* **THE PROBLEM**:
Which lines of the material contain the word "list"? Show each one.

* **INFORMATION PROVIDED**:
★ ★ ★

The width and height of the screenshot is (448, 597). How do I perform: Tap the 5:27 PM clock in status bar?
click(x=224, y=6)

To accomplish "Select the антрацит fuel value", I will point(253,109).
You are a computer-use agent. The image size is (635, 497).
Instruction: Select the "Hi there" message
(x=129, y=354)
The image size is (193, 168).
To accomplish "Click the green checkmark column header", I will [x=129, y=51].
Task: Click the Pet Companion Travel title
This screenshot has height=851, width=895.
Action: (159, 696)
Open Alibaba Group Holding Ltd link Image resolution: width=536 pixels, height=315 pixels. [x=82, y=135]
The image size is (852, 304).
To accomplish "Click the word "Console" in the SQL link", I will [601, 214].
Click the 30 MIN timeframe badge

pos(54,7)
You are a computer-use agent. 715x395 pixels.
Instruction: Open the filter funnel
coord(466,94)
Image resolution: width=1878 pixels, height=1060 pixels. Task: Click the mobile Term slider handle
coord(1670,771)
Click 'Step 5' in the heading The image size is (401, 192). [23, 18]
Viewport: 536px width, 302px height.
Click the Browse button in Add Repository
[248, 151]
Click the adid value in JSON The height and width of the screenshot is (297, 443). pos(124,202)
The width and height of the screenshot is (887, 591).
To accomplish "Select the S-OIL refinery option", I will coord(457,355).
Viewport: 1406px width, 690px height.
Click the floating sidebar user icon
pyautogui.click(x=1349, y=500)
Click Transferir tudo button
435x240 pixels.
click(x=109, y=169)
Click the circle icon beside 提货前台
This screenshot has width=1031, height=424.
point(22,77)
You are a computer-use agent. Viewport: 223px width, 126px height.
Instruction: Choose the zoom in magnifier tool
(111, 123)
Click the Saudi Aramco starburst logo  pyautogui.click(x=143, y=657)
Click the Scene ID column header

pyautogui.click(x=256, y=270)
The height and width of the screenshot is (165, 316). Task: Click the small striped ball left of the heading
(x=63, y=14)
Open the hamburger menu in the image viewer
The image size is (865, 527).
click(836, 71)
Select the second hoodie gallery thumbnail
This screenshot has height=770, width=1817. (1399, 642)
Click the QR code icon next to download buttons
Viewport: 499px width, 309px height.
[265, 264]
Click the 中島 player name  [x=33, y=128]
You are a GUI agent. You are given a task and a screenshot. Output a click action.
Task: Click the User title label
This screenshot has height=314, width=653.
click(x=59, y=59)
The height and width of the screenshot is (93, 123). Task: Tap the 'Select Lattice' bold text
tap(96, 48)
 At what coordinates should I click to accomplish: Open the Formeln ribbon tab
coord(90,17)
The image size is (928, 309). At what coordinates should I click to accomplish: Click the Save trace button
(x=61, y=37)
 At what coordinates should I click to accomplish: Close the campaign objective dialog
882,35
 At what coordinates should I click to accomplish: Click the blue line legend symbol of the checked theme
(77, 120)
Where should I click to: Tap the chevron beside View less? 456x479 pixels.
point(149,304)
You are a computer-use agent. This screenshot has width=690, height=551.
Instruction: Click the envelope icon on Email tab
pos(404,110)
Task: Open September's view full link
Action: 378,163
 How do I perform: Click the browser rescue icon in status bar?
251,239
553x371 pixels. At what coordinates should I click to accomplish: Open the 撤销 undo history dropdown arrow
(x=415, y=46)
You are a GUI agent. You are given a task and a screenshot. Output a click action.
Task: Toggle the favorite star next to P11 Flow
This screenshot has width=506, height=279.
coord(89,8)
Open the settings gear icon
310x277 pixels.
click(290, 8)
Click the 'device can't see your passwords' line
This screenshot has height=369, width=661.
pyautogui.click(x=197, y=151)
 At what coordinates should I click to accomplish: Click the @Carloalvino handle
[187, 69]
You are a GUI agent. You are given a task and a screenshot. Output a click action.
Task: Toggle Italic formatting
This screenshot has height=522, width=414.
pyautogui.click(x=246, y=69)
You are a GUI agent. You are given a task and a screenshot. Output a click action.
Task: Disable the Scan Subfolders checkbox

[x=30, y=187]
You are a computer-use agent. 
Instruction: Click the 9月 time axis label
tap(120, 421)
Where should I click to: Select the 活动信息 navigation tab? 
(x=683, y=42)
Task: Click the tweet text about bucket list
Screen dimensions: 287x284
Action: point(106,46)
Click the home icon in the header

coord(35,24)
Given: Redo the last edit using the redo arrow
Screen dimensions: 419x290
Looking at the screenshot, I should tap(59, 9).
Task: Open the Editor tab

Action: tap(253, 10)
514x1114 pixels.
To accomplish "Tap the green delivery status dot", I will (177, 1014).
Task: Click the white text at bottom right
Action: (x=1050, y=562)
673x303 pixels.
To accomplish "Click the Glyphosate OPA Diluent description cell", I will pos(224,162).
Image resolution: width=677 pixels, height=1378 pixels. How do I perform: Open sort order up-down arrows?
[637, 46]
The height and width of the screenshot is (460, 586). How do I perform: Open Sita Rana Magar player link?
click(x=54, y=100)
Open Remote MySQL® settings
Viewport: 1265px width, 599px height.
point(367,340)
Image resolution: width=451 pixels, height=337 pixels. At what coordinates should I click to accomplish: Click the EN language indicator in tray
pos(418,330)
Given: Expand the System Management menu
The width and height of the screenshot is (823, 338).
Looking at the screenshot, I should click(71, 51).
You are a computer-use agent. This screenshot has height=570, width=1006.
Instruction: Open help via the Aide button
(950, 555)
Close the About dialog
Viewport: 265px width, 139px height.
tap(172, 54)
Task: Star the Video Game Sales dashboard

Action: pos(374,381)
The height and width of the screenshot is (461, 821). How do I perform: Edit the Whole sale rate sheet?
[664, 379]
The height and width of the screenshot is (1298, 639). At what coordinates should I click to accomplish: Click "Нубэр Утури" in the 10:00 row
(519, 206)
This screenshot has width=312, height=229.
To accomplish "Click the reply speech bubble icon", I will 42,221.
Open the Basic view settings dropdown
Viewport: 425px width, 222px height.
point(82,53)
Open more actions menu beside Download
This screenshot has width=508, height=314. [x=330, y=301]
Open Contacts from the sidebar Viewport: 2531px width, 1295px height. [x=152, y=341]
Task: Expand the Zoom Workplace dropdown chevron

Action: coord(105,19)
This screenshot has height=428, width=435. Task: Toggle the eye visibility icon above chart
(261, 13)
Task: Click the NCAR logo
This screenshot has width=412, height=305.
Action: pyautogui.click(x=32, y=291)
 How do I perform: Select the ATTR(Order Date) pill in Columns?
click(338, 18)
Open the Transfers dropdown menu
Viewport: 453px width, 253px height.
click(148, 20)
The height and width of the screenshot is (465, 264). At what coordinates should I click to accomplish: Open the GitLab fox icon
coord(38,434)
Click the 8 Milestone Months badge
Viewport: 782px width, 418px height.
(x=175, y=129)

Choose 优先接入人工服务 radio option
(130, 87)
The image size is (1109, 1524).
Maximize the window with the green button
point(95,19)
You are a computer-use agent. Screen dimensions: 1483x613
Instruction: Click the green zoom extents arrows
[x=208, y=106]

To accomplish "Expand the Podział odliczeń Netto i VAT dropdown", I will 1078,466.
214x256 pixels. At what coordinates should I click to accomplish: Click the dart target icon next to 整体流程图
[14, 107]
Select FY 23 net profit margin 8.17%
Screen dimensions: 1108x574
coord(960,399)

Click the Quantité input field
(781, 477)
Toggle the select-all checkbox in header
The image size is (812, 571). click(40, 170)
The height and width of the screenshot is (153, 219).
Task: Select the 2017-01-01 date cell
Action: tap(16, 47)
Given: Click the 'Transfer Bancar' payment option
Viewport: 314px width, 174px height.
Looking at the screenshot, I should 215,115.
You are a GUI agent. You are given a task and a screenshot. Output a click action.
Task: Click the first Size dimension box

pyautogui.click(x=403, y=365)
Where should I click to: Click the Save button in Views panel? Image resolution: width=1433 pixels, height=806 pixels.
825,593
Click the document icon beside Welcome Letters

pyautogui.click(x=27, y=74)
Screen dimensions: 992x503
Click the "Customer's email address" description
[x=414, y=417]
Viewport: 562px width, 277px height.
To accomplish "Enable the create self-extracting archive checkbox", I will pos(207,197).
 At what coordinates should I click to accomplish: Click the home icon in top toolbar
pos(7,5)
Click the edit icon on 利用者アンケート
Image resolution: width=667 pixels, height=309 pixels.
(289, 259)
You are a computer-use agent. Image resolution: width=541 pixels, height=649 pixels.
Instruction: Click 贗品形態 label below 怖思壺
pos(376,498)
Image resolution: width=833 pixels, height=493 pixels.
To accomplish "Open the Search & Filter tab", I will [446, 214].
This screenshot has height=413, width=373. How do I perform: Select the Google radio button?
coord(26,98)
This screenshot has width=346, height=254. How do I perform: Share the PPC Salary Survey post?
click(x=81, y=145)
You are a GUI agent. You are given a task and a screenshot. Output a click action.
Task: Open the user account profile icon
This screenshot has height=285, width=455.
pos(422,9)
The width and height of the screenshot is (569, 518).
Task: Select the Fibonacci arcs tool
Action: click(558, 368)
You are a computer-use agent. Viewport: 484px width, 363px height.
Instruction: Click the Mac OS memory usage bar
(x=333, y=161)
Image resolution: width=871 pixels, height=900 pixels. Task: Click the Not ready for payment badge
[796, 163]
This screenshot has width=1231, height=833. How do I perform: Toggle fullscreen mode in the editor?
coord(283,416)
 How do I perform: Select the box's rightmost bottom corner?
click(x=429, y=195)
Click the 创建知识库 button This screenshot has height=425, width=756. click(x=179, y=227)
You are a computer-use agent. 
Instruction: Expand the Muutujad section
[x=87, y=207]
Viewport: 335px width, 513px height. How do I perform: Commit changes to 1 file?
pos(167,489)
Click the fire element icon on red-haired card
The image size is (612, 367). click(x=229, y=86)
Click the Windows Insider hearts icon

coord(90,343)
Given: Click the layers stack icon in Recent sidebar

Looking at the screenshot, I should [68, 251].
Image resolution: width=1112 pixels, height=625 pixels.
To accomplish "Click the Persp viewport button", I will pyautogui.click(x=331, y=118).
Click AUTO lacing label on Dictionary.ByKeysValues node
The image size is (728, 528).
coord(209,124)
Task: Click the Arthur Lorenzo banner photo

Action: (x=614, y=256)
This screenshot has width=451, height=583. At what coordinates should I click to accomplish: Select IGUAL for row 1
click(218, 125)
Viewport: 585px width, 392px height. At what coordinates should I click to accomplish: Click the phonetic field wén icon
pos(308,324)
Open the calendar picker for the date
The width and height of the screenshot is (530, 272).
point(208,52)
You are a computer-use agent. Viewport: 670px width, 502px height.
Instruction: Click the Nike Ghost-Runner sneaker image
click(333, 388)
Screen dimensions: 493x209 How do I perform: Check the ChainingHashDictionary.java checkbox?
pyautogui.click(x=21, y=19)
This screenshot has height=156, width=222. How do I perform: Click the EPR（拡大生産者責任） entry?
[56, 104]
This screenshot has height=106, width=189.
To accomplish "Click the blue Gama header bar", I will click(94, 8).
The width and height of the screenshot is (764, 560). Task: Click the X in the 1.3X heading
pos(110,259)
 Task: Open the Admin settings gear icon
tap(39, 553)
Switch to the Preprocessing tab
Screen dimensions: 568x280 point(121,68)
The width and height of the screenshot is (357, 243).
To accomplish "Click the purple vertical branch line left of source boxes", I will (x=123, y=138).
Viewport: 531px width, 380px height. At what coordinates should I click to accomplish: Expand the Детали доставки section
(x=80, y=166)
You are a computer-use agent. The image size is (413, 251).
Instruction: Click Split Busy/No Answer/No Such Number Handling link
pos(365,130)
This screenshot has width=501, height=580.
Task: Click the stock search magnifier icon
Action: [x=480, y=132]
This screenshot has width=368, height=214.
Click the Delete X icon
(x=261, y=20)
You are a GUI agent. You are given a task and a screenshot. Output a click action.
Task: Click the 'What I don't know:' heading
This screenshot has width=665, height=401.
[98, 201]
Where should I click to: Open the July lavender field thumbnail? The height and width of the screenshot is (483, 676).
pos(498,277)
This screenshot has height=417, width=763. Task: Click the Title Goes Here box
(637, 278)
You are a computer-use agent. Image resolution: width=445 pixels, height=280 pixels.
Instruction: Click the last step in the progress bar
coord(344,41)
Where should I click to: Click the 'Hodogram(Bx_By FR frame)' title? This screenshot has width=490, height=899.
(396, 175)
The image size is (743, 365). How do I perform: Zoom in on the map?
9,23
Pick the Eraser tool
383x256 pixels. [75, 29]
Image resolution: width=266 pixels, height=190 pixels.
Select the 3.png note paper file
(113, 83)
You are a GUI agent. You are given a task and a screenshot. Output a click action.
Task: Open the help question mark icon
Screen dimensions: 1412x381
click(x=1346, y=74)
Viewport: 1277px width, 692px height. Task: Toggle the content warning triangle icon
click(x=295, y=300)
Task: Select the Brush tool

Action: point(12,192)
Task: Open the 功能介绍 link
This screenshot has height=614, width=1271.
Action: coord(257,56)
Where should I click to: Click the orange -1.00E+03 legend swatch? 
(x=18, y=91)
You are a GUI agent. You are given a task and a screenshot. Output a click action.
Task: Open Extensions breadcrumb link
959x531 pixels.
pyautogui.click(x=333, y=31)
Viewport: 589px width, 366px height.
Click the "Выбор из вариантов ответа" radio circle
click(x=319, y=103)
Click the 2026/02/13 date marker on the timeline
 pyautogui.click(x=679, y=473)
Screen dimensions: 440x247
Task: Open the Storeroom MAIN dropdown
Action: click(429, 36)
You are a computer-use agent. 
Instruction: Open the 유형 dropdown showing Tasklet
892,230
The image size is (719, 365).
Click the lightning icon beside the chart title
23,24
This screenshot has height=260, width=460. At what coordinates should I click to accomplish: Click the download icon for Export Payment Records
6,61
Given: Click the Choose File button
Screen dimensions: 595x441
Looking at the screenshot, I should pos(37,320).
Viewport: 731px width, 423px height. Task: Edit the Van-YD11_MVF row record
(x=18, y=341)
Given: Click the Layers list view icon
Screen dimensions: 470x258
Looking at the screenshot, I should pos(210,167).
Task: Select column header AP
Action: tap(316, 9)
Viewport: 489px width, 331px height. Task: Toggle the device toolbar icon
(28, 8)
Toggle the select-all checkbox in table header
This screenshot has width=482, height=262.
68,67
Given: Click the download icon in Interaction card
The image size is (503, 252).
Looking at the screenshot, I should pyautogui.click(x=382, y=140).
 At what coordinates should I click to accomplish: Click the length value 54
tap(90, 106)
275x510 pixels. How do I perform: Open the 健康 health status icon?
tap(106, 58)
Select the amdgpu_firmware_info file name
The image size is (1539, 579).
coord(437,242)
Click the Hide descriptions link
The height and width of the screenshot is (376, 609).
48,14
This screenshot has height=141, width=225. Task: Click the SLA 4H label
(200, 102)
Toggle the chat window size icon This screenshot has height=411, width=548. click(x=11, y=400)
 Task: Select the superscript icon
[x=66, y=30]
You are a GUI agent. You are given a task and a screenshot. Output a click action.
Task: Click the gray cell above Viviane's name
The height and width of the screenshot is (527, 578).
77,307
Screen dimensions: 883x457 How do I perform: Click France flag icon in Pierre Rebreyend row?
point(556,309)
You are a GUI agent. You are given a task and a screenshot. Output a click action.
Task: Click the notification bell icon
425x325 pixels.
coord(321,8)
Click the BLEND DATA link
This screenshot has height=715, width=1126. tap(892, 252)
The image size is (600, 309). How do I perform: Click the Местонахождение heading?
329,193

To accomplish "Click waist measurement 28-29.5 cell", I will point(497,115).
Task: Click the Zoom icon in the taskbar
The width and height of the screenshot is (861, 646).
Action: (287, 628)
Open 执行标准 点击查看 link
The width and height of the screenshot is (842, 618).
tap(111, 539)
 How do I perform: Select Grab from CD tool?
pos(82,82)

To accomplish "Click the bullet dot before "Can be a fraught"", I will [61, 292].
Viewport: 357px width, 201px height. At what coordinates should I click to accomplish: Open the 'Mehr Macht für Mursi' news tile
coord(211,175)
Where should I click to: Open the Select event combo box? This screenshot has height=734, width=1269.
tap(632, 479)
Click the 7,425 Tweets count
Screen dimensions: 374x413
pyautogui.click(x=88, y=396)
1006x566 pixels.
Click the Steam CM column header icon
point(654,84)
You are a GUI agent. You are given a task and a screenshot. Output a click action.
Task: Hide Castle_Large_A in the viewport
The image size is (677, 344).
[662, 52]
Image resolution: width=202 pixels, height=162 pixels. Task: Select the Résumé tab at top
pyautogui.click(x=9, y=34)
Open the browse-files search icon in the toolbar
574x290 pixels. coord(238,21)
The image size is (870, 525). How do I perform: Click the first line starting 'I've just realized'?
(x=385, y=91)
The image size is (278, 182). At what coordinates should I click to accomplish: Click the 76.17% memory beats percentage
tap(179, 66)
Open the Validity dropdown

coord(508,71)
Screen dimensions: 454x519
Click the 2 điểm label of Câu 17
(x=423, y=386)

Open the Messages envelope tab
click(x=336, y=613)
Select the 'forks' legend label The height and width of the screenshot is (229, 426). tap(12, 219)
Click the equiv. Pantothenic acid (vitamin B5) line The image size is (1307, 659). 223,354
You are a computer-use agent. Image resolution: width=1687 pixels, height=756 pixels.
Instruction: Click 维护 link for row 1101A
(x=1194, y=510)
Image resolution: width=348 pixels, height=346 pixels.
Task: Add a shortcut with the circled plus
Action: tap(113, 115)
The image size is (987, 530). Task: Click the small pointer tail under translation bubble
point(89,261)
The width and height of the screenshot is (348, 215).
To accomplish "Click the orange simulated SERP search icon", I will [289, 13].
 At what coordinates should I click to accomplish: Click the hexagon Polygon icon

★ ★ ★

* **RESPONSE AREA**:
Task: Click the tweet text about bucket list
Given: Click the Layers list view icon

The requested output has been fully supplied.